Eles sustentam que a CBF tem responsabilidade na regulamentação da segurança das torcidas e na prevenção de confrontos. A família acusa omissão por parte da confederação, que, segundo eles, poderia ter adotado medidas para coibir episódios de violência.
A ESPN tentou contato com a defesa da vítima para comentários adicionais.

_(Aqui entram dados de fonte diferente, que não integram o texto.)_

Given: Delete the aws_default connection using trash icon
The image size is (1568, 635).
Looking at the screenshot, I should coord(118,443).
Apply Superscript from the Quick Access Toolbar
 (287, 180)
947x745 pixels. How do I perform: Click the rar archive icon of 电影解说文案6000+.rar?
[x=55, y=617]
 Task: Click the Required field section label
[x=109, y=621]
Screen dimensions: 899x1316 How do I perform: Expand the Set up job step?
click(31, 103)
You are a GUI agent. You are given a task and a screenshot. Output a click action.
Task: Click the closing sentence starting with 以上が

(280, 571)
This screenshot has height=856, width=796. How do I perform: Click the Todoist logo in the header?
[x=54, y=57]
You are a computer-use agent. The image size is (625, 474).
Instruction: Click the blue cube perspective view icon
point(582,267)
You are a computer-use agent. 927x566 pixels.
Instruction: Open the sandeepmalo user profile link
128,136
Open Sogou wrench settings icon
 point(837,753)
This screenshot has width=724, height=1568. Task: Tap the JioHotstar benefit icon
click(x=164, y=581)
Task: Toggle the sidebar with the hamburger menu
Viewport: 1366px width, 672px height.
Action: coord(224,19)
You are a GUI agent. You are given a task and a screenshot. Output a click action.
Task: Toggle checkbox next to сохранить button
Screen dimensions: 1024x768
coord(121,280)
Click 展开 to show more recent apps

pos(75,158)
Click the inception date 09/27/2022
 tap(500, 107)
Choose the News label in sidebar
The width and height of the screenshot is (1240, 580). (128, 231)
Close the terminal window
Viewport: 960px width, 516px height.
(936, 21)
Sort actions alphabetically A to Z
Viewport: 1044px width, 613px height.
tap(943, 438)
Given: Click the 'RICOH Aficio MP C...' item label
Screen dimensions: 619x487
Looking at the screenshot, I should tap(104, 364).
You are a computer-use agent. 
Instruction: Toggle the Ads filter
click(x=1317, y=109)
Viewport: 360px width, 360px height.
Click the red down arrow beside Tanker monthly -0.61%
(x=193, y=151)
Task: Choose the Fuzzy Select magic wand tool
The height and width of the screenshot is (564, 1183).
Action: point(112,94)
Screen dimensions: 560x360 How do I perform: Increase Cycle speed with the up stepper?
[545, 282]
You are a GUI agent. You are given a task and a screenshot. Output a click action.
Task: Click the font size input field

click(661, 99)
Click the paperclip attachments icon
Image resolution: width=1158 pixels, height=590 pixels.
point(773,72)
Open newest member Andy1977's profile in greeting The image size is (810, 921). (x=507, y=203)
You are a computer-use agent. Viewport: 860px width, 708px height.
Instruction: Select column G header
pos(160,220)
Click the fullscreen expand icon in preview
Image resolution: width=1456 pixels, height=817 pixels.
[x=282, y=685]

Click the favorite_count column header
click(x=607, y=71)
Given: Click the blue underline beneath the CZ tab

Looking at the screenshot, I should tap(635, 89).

O caso envolve a morte de José Victor Miranda, além de ferimentos a outros torcedores, após a emboscada de integrantes da torcida Mancha Verde, ocorrida na rodovia Fernão Dias, em Mairiporã (SP), em 27 de outubro de 2024. Mais de 20 integrantes da organizada foram detidos na ocasião.
Nota de acompanhamento
A publicação destaca que o Ministério Público de São Paulo informou detalhes sobre os ataques e as agressões ocorridas, que resultaram nos ferimentos e em uma fatalidade. A CBF manteve, em nota à ESPN, que não houve intenção de minimizar a dor, apenas questionar a estratégia processual adotada.